Dishman Group, leading outsourcing partner for the global pharmaceutical industry, has announced the successful completion of an inspection by the U.S. Food and Drug Administration (FDA) for its site located in Veenendaal, The Netherlands.

The inspection, carried out by an USFDA investigator, was planned for 5 days but lasted 3 days, starting on January 24, 2015 and concluding on January 26, 2015. The inspection confirmed the site is compliant with the principles and guidelines of current Good Manufacturing Practices (cGMP).

"This success is the result of great team work. I would like to express my thanks to my staff. The entire team contributed to this successful inspection and I'm very proud of them," commented Mark Ipema, VP Operations, Dishman Netherlands. "The result we have achieved is of great importance not only to Dishman Netherlands, but also to the entire Dishman Group, demonstrating our commitment to meeting and exceeding customer requirements."

Dishman Netherlands, located in Veenendaal, is active in the marketing, sales and manufacture of Vitamin D analogues, Vitamin D, Cholesterol and lanolin related products for key markets as pharmaceutical, cosmetic, food, feed and industry applications. ISO 9001 and 14001 certified, the site is equipped of a full cGMP production laboratory.

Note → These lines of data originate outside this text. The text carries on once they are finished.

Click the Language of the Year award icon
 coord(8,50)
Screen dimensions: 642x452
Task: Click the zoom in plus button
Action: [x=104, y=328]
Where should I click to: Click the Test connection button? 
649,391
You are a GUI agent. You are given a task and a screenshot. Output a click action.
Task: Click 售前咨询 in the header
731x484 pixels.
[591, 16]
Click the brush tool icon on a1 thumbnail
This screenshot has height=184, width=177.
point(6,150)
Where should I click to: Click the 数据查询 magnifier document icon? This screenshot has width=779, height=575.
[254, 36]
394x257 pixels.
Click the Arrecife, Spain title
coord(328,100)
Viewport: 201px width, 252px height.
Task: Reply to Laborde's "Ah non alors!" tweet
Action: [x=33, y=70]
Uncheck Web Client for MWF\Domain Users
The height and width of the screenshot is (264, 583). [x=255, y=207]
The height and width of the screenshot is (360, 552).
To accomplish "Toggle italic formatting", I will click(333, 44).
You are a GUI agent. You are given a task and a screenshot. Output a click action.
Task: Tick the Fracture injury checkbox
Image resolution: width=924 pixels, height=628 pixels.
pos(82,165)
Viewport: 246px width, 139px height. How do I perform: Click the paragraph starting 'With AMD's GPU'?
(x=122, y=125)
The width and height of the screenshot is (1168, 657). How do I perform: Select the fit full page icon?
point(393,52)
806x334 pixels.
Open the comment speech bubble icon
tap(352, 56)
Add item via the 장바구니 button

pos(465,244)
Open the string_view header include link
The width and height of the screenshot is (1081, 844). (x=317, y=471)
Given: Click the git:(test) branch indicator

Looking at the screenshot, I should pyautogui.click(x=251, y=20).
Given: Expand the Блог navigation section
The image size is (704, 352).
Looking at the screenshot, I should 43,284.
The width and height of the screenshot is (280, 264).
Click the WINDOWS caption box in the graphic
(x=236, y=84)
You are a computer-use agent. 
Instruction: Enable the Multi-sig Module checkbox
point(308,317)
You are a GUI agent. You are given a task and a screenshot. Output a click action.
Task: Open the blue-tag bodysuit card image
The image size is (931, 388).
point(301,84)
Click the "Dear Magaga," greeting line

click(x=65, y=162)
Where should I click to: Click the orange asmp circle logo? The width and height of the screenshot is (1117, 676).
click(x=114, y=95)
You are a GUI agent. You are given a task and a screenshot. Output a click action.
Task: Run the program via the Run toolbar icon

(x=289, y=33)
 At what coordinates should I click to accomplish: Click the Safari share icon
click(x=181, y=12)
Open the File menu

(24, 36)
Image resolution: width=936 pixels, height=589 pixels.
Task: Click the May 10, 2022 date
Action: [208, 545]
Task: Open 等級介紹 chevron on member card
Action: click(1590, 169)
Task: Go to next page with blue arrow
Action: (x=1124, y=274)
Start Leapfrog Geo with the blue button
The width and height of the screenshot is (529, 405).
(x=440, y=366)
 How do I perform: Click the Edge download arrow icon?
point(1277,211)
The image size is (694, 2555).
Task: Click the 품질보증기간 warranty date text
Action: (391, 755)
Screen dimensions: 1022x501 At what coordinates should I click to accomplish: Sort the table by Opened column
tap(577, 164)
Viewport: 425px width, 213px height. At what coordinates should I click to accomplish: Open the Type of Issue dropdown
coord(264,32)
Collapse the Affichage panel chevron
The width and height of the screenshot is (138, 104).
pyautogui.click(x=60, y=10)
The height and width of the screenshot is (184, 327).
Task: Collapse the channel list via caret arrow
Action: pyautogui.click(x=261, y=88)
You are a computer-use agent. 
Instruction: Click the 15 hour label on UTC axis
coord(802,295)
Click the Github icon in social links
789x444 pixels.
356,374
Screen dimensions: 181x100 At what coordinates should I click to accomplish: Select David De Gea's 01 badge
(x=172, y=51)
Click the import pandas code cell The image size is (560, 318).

"I'm very satisfied that our team at Dishman Netherlands have been able to demonstrate their compliance to the GMP's" said Mark Griffiths, Dishman CEO. "Quality is central to the Dishman business and we constantly strive to ensure that worker safety and product quality are never compromised. This is a great result, rewarding all efforts of Dishman Netherlands, but also other Dishman sites, to make sure quality and efficiently are our priority."